* What needs to be done: Scan the records below for the string "STWALLSKULL" and return every line where it appears.

*** Opening Data records ***

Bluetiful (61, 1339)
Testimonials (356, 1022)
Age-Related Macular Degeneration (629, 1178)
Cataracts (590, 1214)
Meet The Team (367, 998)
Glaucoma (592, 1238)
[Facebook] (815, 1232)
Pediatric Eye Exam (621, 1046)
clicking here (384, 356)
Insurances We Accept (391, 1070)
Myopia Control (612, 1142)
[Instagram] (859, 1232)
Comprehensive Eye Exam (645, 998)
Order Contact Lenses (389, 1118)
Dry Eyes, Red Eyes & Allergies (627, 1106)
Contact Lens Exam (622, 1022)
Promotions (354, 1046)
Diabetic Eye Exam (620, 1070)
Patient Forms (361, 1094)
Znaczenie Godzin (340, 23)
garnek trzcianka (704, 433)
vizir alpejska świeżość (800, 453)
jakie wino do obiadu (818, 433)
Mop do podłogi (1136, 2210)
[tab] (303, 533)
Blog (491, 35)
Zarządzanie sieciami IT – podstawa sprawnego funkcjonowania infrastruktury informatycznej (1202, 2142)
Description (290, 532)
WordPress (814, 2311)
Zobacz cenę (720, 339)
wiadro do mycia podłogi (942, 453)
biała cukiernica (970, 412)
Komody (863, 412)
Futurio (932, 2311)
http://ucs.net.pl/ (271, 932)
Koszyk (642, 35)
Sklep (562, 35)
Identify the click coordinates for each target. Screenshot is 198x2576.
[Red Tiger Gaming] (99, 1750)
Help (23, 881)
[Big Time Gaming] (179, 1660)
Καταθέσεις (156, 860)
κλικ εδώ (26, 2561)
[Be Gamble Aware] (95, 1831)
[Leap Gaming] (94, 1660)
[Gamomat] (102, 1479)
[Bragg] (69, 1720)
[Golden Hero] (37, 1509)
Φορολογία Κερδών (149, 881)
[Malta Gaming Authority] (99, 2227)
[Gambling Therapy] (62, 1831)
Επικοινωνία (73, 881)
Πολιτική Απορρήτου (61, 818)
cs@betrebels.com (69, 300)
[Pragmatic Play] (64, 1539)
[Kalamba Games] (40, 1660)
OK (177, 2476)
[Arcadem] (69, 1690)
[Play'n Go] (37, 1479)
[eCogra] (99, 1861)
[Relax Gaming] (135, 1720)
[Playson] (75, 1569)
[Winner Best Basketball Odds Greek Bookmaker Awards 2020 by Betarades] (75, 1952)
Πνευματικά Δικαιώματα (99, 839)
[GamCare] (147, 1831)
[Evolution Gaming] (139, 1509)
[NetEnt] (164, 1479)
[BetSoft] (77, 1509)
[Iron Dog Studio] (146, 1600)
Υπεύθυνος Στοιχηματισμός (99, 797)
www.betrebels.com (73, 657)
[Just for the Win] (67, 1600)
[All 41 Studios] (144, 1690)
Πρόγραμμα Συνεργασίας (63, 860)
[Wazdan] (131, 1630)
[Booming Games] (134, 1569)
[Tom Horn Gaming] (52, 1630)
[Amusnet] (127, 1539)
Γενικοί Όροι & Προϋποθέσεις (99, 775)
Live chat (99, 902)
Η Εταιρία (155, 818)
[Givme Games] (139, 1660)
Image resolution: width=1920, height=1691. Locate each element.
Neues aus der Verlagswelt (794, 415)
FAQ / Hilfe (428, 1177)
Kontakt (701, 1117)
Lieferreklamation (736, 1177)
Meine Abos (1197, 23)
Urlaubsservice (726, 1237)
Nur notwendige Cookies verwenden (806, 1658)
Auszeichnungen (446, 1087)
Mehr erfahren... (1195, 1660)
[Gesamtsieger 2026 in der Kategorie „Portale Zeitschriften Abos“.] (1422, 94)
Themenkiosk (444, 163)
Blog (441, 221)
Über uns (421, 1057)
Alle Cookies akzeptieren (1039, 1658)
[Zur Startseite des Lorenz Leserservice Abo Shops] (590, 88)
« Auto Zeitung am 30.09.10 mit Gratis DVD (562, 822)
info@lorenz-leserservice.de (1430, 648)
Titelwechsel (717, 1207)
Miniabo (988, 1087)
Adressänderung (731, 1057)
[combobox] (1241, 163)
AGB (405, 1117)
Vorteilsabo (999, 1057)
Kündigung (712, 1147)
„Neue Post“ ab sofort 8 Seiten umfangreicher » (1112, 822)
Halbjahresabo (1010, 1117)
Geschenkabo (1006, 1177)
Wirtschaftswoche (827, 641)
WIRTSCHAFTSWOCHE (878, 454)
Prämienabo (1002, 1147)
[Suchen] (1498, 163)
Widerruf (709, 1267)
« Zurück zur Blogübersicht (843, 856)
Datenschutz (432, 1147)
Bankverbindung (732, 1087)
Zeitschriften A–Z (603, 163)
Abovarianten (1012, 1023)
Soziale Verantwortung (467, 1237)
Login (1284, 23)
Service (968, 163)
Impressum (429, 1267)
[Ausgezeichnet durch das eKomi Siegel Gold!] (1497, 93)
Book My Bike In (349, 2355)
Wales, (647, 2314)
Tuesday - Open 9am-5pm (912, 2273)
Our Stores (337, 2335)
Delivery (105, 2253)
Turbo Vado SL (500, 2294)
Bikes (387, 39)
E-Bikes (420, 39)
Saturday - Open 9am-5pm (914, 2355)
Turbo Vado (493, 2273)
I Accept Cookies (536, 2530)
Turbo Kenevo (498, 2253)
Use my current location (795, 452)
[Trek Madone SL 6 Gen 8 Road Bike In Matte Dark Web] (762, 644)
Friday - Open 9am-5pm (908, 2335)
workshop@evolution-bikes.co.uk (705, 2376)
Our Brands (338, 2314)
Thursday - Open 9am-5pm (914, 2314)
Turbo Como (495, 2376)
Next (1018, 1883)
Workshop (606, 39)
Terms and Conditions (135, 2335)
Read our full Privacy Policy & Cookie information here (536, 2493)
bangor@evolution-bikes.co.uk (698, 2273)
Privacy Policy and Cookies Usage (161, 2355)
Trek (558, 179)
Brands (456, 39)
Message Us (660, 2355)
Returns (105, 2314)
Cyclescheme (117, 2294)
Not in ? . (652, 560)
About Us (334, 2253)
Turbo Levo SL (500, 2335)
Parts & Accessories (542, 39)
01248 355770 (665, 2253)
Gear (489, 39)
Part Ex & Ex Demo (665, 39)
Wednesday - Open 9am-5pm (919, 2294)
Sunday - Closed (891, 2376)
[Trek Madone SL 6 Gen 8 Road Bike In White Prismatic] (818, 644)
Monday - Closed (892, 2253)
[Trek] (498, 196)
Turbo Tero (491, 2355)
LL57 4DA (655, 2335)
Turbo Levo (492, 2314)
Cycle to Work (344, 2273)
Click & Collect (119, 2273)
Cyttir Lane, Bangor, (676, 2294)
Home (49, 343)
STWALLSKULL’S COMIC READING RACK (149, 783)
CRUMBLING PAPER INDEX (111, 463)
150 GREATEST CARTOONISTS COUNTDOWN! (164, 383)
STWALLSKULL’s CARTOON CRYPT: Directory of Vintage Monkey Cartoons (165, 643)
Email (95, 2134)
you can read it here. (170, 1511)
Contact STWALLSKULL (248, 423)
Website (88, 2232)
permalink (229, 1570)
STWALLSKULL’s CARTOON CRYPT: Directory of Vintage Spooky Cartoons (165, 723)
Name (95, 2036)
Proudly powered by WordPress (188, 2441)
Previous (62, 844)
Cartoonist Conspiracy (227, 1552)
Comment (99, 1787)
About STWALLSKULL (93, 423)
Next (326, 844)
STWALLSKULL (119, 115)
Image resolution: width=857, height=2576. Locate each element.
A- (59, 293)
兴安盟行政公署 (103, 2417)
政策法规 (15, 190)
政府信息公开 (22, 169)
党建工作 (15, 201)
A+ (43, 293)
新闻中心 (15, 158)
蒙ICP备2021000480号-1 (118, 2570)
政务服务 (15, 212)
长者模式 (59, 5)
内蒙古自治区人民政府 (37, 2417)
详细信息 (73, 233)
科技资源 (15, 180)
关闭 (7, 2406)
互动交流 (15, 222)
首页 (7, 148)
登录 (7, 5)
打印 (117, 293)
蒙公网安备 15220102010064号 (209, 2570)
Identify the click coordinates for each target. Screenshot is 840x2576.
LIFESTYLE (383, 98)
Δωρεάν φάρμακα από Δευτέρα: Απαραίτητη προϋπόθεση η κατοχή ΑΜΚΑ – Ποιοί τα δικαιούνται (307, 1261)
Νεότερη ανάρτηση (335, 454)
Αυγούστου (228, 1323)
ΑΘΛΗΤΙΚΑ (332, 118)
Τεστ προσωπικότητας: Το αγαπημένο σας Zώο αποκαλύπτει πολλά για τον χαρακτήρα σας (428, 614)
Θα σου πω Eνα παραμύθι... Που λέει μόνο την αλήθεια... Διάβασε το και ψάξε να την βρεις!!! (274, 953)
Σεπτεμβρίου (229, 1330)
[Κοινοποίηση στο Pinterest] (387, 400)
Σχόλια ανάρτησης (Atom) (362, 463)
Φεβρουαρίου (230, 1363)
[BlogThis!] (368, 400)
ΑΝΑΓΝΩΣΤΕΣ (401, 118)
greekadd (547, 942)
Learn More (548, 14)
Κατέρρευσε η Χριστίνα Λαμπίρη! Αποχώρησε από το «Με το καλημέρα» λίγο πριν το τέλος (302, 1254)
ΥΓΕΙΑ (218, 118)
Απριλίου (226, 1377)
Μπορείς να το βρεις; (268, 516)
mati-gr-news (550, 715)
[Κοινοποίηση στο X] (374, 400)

*** Closing Data records ***

* Exercise solution:
STWALLSKULL’S COMIC READING RACK (149, 783)
STWALLSKULL’s CARTOON CRYPT: Directory of Vintage Monkey Cartoons (165, 643)
Contact STWALLSKULL (248, 423)
STWALLSKULL’s CARTOON CRYPT: Directory of Vintage Spooky Cartoons (165, 723)
About STWALLSKULL (93, 423)
STWALLSKULL (119, 115)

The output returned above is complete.